*** Opening of Given records ***
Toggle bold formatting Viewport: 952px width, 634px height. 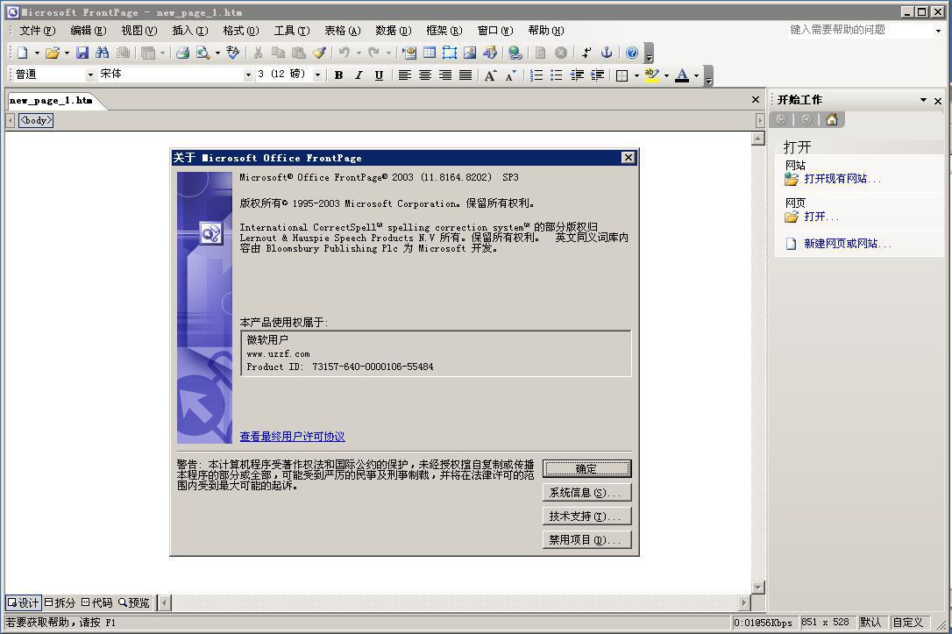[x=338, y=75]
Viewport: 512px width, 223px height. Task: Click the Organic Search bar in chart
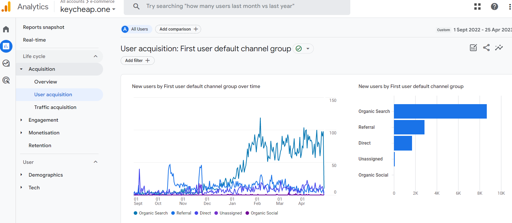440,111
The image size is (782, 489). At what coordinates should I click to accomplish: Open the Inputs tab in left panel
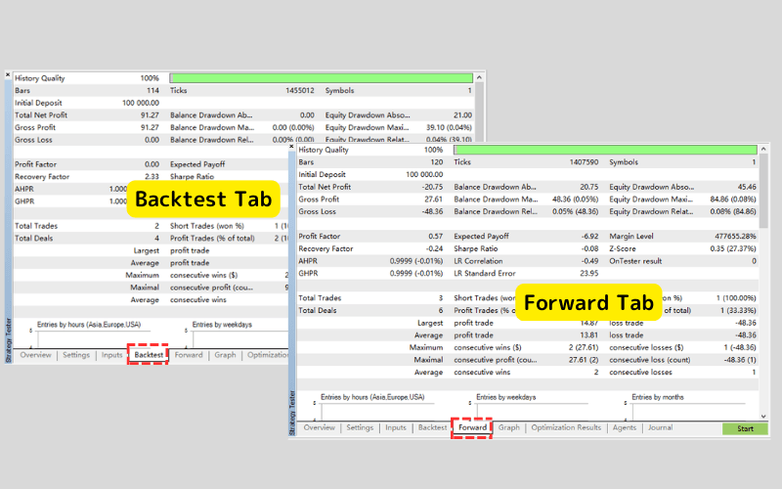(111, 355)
*** Close of Given records ***
*** Opening of Given records ***
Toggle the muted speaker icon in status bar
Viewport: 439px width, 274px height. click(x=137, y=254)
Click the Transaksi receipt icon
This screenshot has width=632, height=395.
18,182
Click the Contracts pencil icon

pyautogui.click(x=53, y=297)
*** Close of Given records ***
*** Opening of Given records ***
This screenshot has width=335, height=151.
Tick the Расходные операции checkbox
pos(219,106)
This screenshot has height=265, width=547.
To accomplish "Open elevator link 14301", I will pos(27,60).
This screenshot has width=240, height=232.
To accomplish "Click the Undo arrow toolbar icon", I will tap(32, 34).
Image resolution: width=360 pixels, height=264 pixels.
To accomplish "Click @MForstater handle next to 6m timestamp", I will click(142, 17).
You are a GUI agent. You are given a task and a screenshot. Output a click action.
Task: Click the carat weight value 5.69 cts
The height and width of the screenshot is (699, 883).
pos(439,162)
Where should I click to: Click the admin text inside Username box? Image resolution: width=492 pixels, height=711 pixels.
*** Close of Given records ***
What is needed
Every line above that holds the string "pixels" should be returned.

Task output
Image resolution: width=360 pixels, height=264 pixels.
Where should I click to: Click the admin text inside Username box? Image resolution: width=492 pixels, height=711 pixels.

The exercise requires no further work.